Dangers of Gardasil Documenting the Dangers of the Gardasil Vaccine

Another Australian girl suffers due to GARDASIL. PDF Print E-mail

TWO months ago, Jessica Lock was a typical 13-year-old - outgoing, healthy and happy.

Yet now she is a stranger in her own home, racked by an array of mysterious ailments.

A week after being administered in February with the anti-cervical cancer vaccine Gardasil at her school, the teenager began fainting and experiencing strong head pains - and her parents say she has lapsed into a semi-permanent, child-like state.

Mother Shelley Lock believes her daughter suffered a severe and extremely rare reaction to Gardasil but said public hospital staff had been unwilling to examine a link, with one doctor inferring Jessica's condition was psychosomatic.

"It is frustrating because she was completely healthy before this, she had no stress, had just started Year 8 and was meeting new friends, has a good family, so to have it inferred that it was just stress or psychological was very frustrating," Mrs Lock said.

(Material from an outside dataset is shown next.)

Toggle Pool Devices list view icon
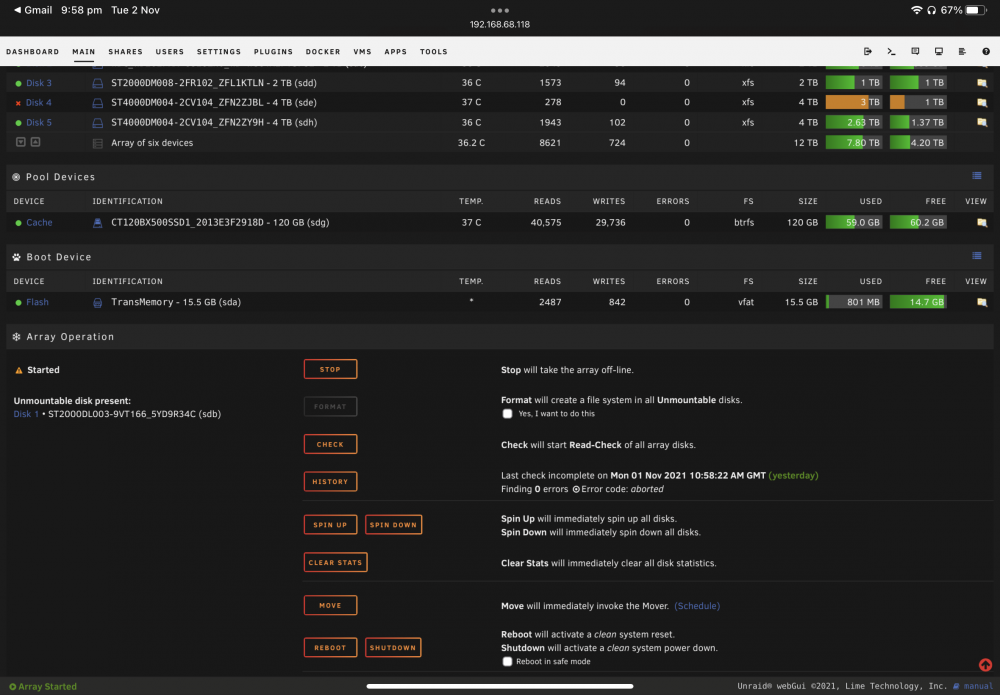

Exhaustive tests ruled out other potential causes such as brain tumours. However, Jessica's condition continued to deteriorate.

"She had an episode where she didn't know we were mum and dad, she was hysterical and screaming and we rang Flinders while she was in that state and they said there was nothing they could do to treat her and to not bother bringing her in," Mrs Lock said.

"Every now and then she comes lucid. Like on Monday morning, she woke up and sat and cried for five minutes because she couldn't remember the whole weekend, so she has her moments where she is aware that things are not right."

Mrs Lock said she found online testimonials from the US and Australia by women and girls who say they have experienced similar symptoms after being given Gardasil.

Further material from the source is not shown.